Você acha que isso piorou durante o governo Bush? Eu tenho vergonha de chamar este cara de presidente. Ele é uma piada. Um filhotinho de estimação do pai dele e de seus negócios corporativos. Perdemos muitos homens que poderiam estar livres porque esses caras só pensam em ganhar dinheiro.

Em quem você pretende votar para presidente? McCain é um idiota, dizem que Hillary é lésbica e Obama é o anti-Cristo. Não temos saída. Acho que vou me mudar para o Brasil, tomar caipirinhas, abrir outro restaurante e engordar um pouco as brasilei­ras. Vocês são todas tão adoráveis. Corpos perfeitos.

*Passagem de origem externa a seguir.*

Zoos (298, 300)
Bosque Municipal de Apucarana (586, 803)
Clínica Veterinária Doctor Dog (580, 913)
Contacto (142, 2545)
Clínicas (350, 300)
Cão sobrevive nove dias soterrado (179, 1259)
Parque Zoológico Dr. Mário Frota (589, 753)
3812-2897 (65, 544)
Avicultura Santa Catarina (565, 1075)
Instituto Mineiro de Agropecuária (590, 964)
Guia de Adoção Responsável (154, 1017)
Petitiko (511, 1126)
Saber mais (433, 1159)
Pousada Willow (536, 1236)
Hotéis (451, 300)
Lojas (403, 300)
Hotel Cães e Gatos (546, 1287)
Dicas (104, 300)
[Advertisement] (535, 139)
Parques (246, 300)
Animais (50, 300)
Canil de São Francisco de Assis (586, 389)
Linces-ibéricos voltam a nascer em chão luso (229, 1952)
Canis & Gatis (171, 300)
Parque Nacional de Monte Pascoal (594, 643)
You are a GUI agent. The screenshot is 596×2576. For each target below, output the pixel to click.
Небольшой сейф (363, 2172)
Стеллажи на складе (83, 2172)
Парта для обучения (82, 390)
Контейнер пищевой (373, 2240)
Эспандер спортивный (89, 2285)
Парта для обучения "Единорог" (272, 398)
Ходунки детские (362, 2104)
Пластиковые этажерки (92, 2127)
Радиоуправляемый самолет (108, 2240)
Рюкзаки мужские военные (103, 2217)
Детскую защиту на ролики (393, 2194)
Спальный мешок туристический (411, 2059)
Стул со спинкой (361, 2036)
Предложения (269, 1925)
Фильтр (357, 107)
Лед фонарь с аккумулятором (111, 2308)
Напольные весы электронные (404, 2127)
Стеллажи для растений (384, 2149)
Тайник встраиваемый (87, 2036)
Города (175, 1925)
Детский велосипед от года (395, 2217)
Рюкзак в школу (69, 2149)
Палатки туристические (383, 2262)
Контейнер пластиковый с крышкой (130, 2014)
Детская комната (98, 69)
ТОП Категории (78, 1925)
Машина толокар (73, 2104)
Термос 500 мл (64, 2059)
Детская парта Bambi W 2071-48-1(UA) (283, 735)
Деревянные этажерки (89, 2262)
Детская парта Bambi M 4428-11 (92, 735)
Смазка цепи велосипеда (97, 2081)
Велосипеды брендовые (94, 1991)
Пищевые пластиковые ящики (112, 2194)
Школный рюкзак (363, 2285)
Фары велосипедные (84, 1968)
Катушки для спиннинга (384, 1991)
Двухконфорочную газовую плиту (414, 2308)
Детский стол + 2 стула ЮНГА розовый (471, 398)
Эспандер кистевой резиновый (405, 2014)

Por que Obama é o anti-Cristo? Ele é o candidato que mais me assusta. Tem a fala mansa, ninguém sabe de onde ele veio. Não tem história, tem um passado muçul­mano e ainda faz de conta que é cristão só para ganhar votos.

A comida ainda tem o mesmo significado pra você? Ho­je valorizo muito o fato de poder escolher o que vou comer. Os ingredientes que vou usar, o momento de apreciar uma refeição com pessoas que você ama. Passei por mudanças simples, porém profundas. Ninguém sai igual da cadeia.

Quais outras mudanças? O simples fato de poder apagar a luz antes de dormir é uma bênção. A cadeia nunca fica escura nem silenciosa. Morri de medo na minha primeira noite fora porque no presídio eu estava o tempo todo seguro, e em casa eu des­con­fiava de qualquer barulho. Tive que aprender a usar celular, internet e fiquei chocado com o tamanho dos supermercados.